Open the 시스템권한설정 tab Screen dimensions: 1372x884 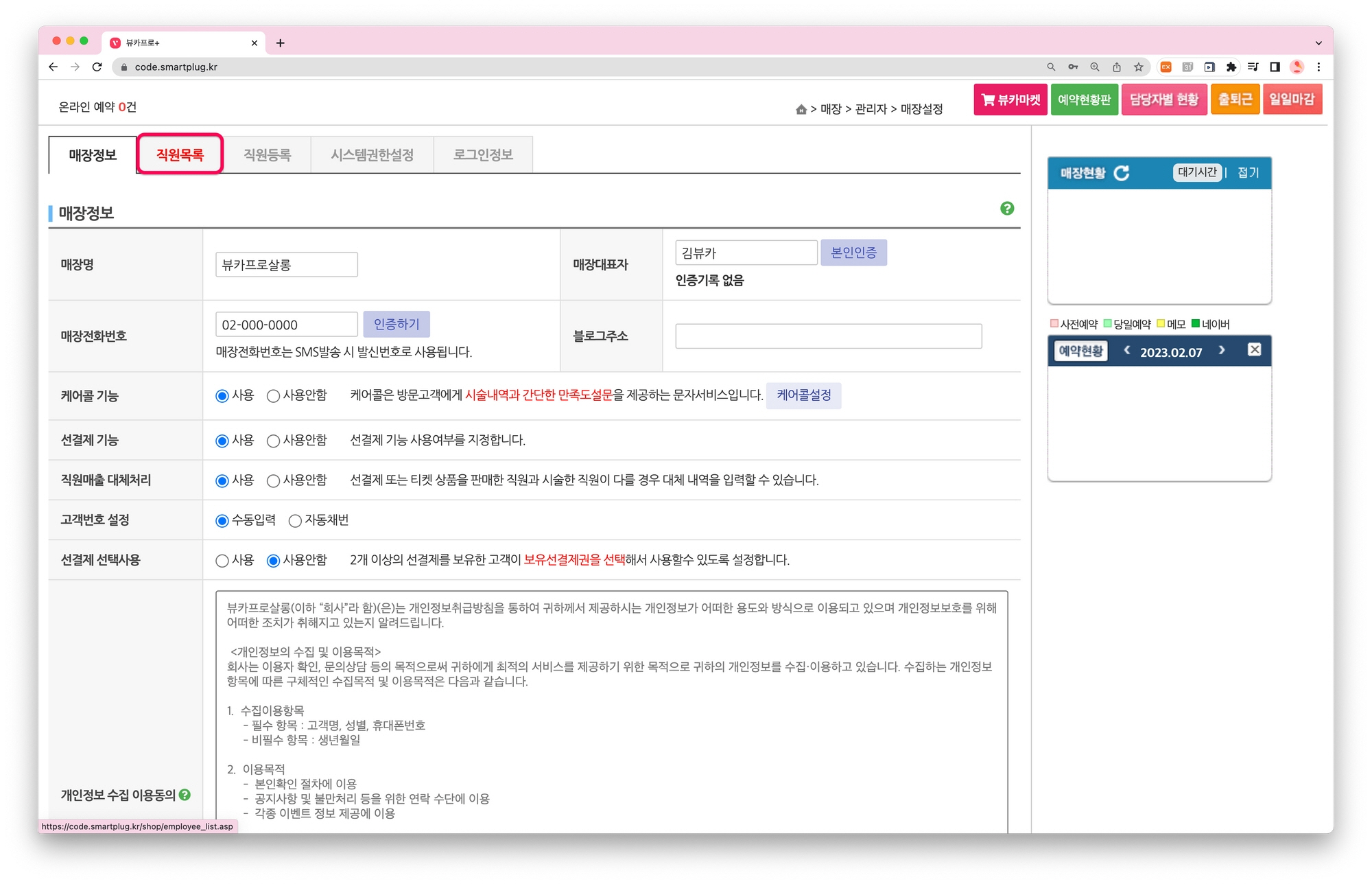point(372,155)
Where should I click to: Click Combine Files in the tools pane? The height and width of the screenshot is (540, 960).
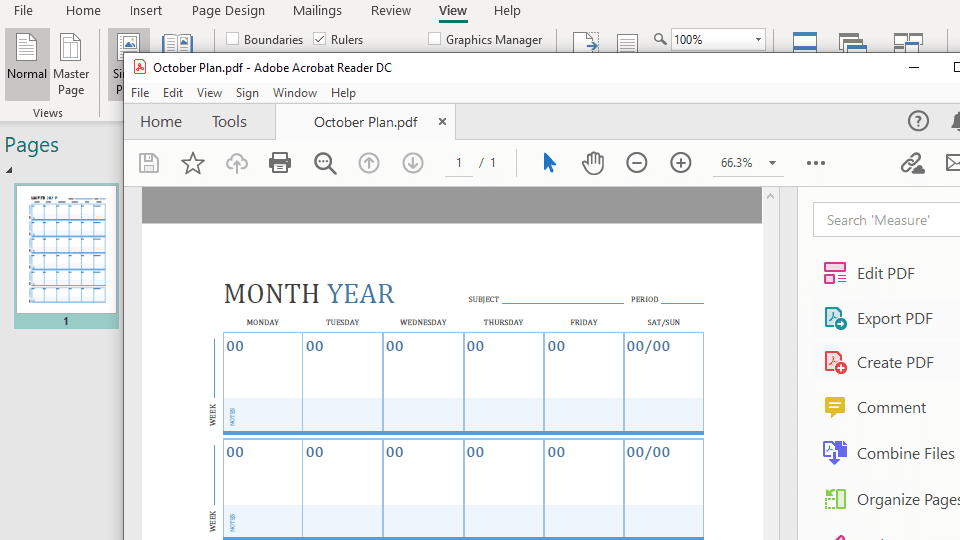(x=905, y=453)
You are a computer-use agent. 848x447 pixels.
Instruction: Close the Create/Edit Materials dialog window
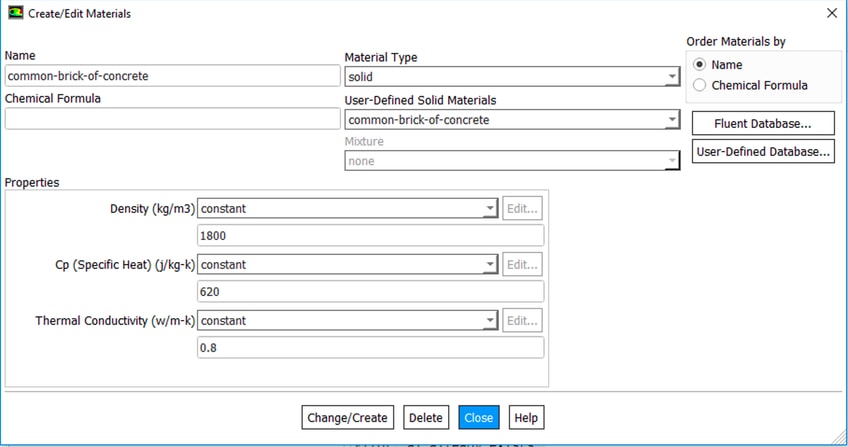point(831,13)
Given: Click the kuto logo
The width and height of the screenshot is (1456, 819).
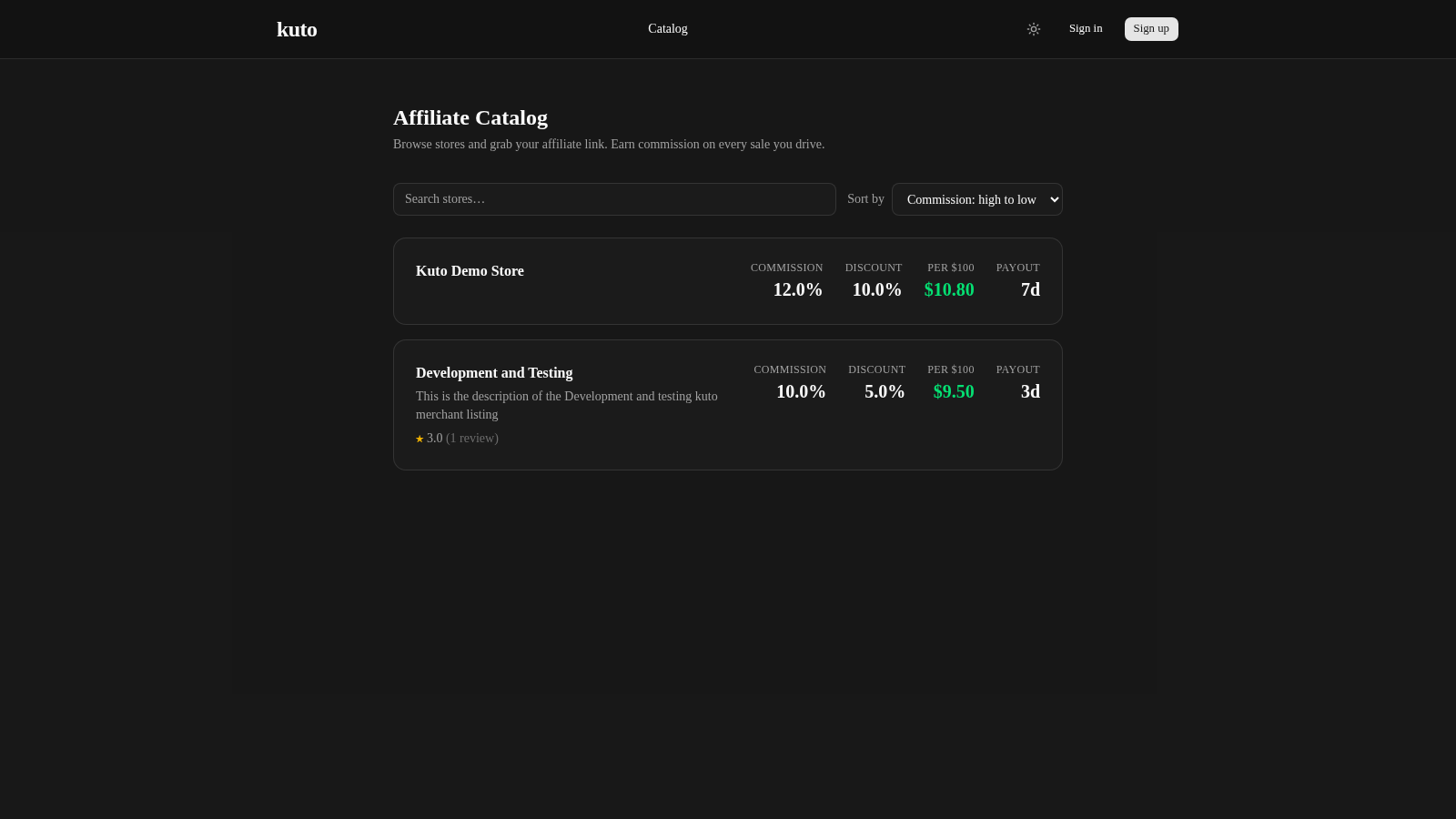Looking at the screenshot, I should click(297, 29).
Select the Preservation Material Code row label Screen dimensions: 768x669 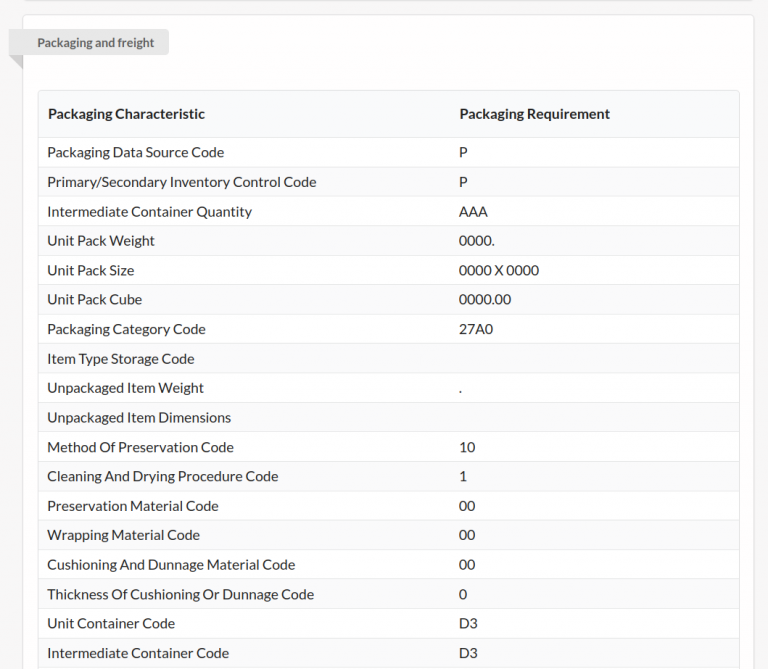point(132,506)
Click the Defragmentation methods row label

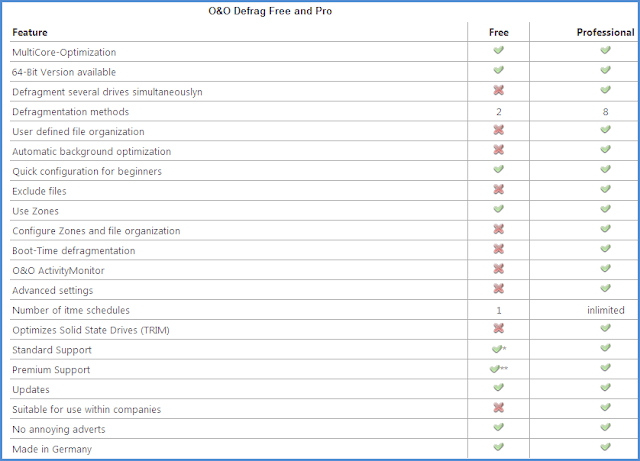pyautogui.click(x=71, y=112)
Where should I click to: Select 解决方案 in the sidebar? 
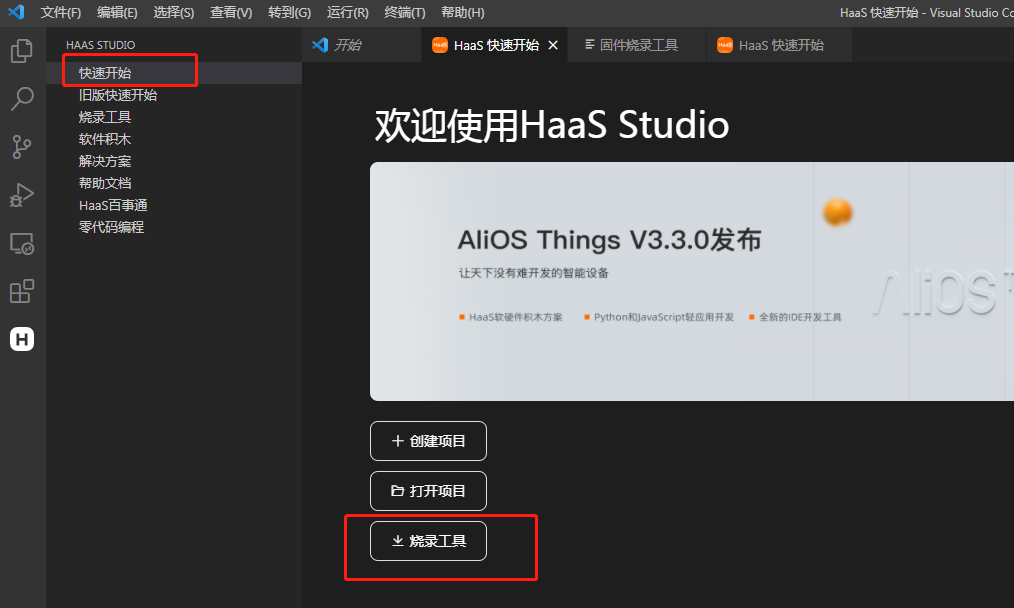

▬▬▬▬▬▬

◆ **What you should do**
Scale the listing from the line containing "Click the Defragmentation methods row label" through the end of the listing, both ends included. Rewrite those lines in full, requests included, with every click coordinate in the answers multiplied by 1.75 and rounded to the nearest whole number (halves round up), and leave the pictures out.

◆ **The solution**
Click the Defragmentation methods row label

pyautogui.click(x=124, y=196)
Where should I click to: Select 解决方案 in the sidebar? 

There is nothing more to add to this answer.